==== Исходный отрывок ====

И в недавней дискуссии о критике главный принципиальный пункт заключался в том, что наши писатели дают совершенно новые в мировой литературе явления, а критики не выполняют своей обязанности и не умеют это новое распознать. Наряду с этим неоднократно говорилось, что критик должен, прежде всего, понимать и другим разъяснять, в чем состоит индивидуальная творческая манера того или иного писателя.

Выше, приводя примеры из прошлого и из буржуазной современности, мы старались показать, в каких пределах это требование законно. Индивидуальная литературная манера, как самоцель, не имеет для искусства большой цены. Очевидно, натуралистическая серость характерная для многих произведений, так всех утомила, что мы готовы удовлетвориться хотя бы внешней и очень относительной оригинальностью. Но нетрудно предсказать, что маньеризм не даст желаемого выхода, и если он на время воцарится, скоро многие опять потянутся от его пряностей к черствой корке натурализма. Слова о «художественном своеобразии» пусты и бессодержательны, если только это своеобразие не основано на стремлении к художественной и идейной объективности, не выдерживает проверки посредством объективных эстетических критериев.

Простое повторение слов о «новизне» вовсе не служит гарантией против топтания на месте. Подлинно новое часто выступает в такой форме, которая требует серьезного анализа, чтобы новое могло быть точно узнано и раскрыто. Так, например, не было недостатка в «теоретиках», которые кричали, что советское государство не имеет ничего общего с государством буржуазным, и делали отсюда вредительские выводы, — например, о том, что нам не нужно разрабатывать свою науку о праве. И нужна была гениальность Сталина, чтобы показать истинную новизну, открывающуюся в переживаемый нами теоретический период: она состоит в том, что «отмирание государства» — процесс гораздо более медленный, чем это себе представляли Маркс и Энгельс. Историческая действительность не ведет себя так «радикально», как хотелось бы теоретикам, она «хитрее», чем это воображают люди.

====

Что требуется:
a - Определите, согласуется ли каждое из трех утверждений с отрывком о литературной критике, и подтвердите ответ «да» или «нет» точной цитатой из него. (i) В недавней дискуссии утверждалось, что критики не умеют распознать новое у писателей. (ii) Индивидуальная литературная манера как самоцель имеет для искусства большую цену. (iii) Отмирание государства идет быстрее, чем представляли себе Маркс и Энгельс.
b - Продолжите отрывок о литературной критике, начав сразу после его последнего предложения.
Записи для этой работы не понадобятся.

==== Данные набора ====

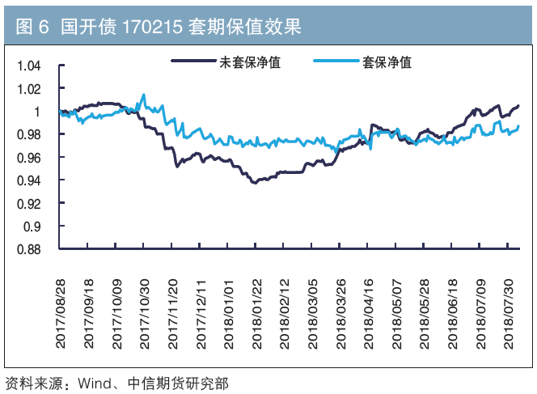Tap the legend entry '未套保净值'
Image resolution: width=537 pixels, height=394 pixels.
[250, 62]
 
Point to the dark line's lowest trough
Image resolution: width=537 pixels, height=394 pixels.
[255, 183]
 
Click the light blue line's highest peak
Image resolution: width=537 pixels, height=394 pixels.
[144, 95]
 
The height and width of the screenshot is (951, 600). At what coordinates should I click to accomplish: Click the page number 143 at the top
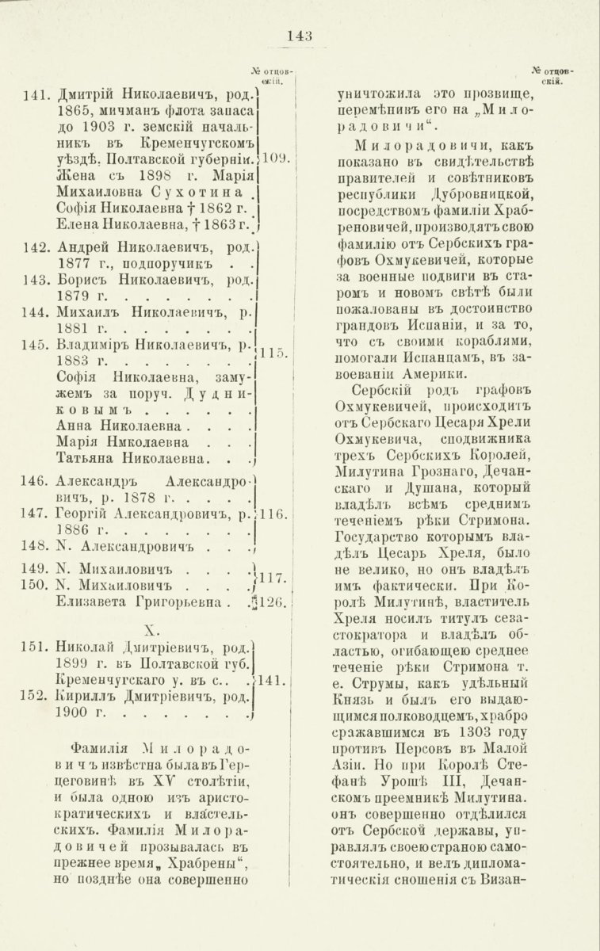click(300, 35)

====
==== Данные набора ====

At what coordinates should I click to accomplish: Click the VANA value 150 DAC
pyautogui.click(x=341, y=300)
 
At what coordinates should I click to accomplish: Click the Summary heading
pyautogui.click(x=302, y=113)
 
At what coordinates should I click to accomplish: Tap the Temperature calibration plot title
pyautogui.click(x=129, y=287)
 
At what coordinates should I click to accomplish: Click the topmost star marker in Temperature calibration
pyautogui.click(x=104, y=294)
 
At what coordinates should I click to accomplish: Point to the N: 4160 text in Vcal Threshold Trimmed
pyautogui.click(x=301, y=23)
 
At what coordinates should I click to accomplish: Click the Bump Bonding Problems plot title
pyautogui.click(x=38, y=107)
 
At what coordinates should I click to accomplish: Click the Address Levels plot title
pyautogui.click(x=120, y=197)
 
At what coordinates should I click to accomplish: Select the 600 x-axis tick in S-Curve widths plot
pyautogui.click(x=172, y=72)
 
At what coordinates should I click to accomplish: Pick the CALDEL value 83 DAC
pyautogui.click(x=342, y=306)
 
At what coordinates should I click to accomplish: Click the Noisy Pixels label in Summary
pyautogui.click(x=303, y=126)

====

Ответы по порядку:
a -
(i) Да: «критики не выполняют своей обязанности и не умеют это новое распознать».
(ii) Нет: «Индивидуальная литературная манера, как самоцель, не имеет для искусства большой цены».
(iii) Нет: «„отмирание государства“ — процесс гораздо более медленный, чем это себе представляли Маркс и Энгельс».

b -
Эти мысли Сталина чрезвычайно поучительны и важны для теории литературы, в особенности для правильного решения вопроса в плодотворной новизне. Но для того, чтобы воспользоваться этой мыслью, необходимо глубоко изучить марксистско-ленинскую теорию искусства, основательно проштудировать историю литературы и критики; таких знаний товарищи, участвовавшие в дискуссии, обнаружили мало. Они нервничали по поводу того, что критика чересчур много занимается творчеством Бальзака, Толстого, Горького. Правда, повод для этого был: многие статьи, посвященные этим и другим великим писателям прошлого, носят «юбилейный характер» и забываются читателем на следующий же день. Но ведь и это доказывает только, что освоение классического наследства требует от нас гораздо большей и лучшей работы, — вывод, противоположный тому, которого добивались «диспутанты».

В суждениях о литературе недостает действительного идейного и эстетического масштаба, позволяющего оценивать новые явления. Нет ничего легче, как назвать какого-нибудь модного буржуазного писателя и доказать, что целый ряд советских писателей стоит выше его. Еще легче ссылаться на то, что мы по мировоззрению стоим выше буржуазной (и не только современной, упадочной) литературы и, следовательно, каждый из нас превосходит по высоте мировоззрения любого буржуазного писателя.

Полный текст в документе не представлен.